◆ Actions to take ◆
[1] What does the prawn and mango curry recipe say can replace both the "meat" and the prawns?
[2] Name every nutrient that the prawn and mango curry recipe says prawns contain.
[3] Write the next part of the prawn and mango curry recipe, starting after its last listed ingredient.

--- start Page text ---

The science of eating well: exotic, healthy, quick and delicious recipes.

Our first adventure is to Kerala, on the Malabar Coast in India for a prawn and mango curry. I’ve adapted a traditional curry which is a personal favorite. Prawns have gotten a bad rap for their cholesterol content, which is a bit high. However, they contain a lot of really good stuff like selenium (a great antioxidant), zinc (good for the immune system) and magnesium. I have also included lab-created “meat” which goes with just about anything. You can substitute chicken breast for both the “meat” and prawns in the same amounts. The dish takes only about 15-20 minutes cooking time (the longer time if you use raw prawns—or uncooked chicken—instead of precooked ones).

Ingredients

  • 1 tbsp oil pref. olive oil
  • ½ tsp mustard seeds
  • 1 large onion, chopped
  • 1 tbsp crushed ginger
  • 1 tbsp minced garlic
  • 1 large green pepper, cut lengthways
  • 2 tbsp desiccated coconut
  • ½ tsp ground turmeric
  • 1 tsp ground coriander
  • 1 tsp red chili powder
  • 1 tbsp curry powder
  • 2 cups frozen (thawed) or fresh ripe mangoes
  • 500g (1.1 lbs) cooked prawns (or chicken)
  • 200g (.44 lbs) meat-free “meat” pieces (or chicken)

--- end Page text ---
--- start Supplied material ---

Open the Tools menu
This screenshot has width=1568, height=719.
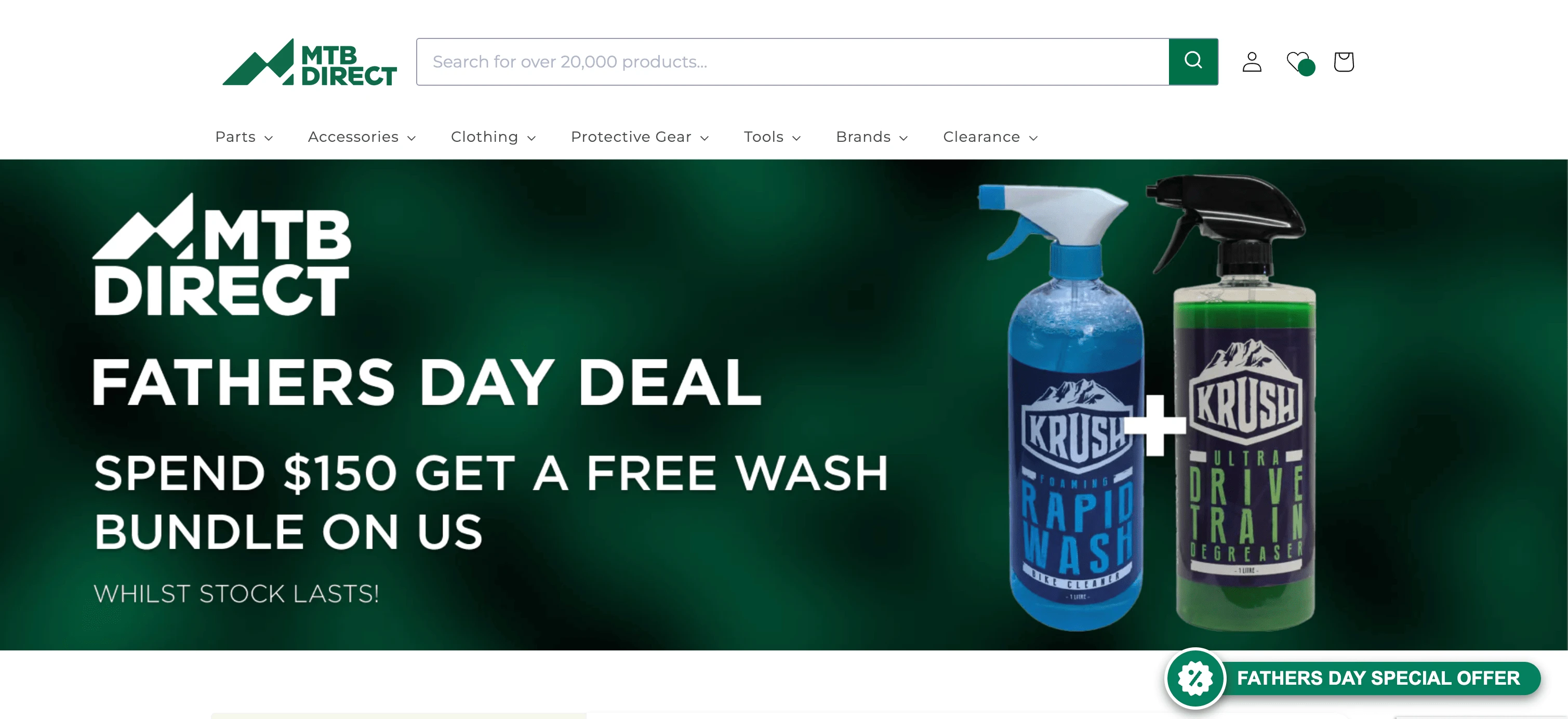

--- end Supplied material ---

◆ Exercise results ◆
[1] Chicken breast, in the same amounts.

[2] Selenium, zinc, and magnesium.

[3]
  • 2 cups thin coconut milk
  • ½ cup skim milk yoghurt—I prefer Greek yoghurt (this is instead of thick coconut milk)
  • ½ cup water

Instructions

  1. Heat oil in a large pan over medium-high heat. Quick fry mustard seeds for 1 minute, stirring frequently. Lower heat slightly and tip in onion, and sauté for 2-3 minutes or until browned.
  2. Add ginger, garlic, green pepper and curry powder. Sauté for 2 minutes or until fragrant. Stir frequently. Add desiccated coconut, and fry for a minute or two. Stir in ground turmeric, ground coriander and red chili powder. Fry for a minute.
  3. Add mangoes, prawns and “meat.” Pour thin coconut milk and water. Cook, covered, for +/- 5 minutes (10 minutes if either the chicken or the prawns are uncooked).
  4. Stir in yoghurt, and cook, covered, for another 4 minutes to thicken the sauce.
  5. Serve with steamed long grain rice/basmati rice.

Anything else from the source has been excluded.